▸ **Exercise goal**
Update the entries below by replacing "How do I perform" with "How can I carry out" everywhere it occurs, and leave everything else unchanged.

▸ **Dataset rows**
--- START ---

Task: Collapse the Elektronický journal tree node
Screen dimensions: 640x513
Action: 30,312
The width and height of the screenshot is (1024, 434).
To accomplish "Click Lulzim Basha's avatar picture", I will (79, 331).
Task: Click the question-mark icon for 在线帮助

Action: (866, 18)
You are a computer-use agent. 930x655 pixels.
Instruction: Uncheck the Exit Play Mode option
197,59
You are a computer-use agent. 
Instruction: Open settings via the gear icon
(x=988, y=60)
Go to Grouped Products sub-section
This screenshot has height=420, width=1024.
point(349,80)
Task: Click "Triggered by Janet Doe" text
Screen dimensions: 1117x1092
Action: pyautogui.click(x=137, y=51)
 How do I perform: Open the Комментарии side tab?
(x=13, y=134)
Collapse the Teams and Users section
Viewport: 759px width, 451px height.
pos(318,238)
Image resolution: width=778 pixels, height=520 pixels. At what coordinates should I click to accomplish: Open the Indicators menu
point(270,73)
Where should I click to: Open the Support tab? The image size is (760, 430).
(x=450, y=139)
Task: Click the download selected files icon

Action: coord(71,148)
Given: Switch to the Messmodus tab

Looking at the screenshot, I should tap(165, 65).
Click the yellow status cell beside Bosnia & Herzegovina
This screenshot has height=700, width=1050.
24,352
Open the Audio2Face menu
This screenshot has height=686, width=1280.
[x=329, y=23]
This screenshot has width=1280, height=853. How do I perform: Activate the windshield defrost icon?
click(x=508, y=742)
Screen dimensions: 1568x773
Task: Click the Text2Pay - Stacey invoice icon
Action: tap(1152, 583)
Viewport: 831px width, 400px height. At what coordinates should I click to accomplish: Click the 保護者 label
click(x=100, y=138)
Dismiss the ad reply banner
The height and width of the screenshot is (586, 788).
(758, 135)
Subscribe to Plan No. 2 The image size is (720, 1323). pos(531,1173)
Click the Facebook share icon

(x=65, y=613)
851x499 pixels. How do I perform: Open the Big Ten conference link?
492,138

--- END ---

▸ **Exercise output**
Task: Collapse the Elektronický journal tree node
Screen dimensions: 640x513
Action: 30,312
The width and height of the screenshot is (1024, 434).
To accomplish "Click Lulzim Basha's avatar picture", I will (79, 331).
Task: Click the question-mark icon for 在线帮助

Action: (866, 18)
You are a computer-use agent. 930x655 pixels.
Instruction: Uncheck the Exit Play Mode option
197,59
You are a computer-use agent. 
Instruction: Open settings via the gear icon
(x=988, y=60)
Go to Grouped Products sub-section
This screenshot has height=420, width=1024.
point(349,80)
Task: Click "Triggered by Janet Doe" text
Screen dimensions: 1117x1092
Action: pyautogui.click(x=137, y=51)
 How can I carry out: Open the Комментарии side tab?
(x=13, y=134)
Collapse the Teams and Users section
Viewport: 759px width, 451px height.
pos(318,238)
Image resolution: width=778 pixels, height=520 pixels. At what coordinates should I click to accomplish: Open the Indicators menu
point(270,73)
Where should I click to: Open the Support tab? The image size is (760, 430).
(x=450, y=139)
Task: Click the download selected files icon

Action: coord(71,148)
Given: Switch to the Messmodus tab

Looking at the screenshot, I should tap(165, 65).
Click the yellow status cell beside Bosnia & Herzegovina
This screenshot has height=700, width=1050.
24,352
Open the Audio2Face menu
This screenshot has height=686, width=1280.
[x=329, y=23]
This screenshot has width=1280, height=853. How can I carry out: Activate the windshield defrost icon?
click(x=508, y=742)
Screen dimensions: 1568x773
Task: Click the Text2Pay - Stacey invoice icon
Action: tap(1152, 583)
Viewport: 831px width, 400px height. At what coordinates should I click to accomplish: Click the 保護者 label
click(x=100, y=138)
Dismiss the ad reply banner
The height and width of the screenshot is (586, 788).
(758, 135)
Subscribe to Plan No. 2 The image size is (720, 1323). pos(531,1173)
Click the Facebook share icon

(x=65, y=613)
851x499 pixels. How can I carry out: Open the Big Ten conference link?
492,138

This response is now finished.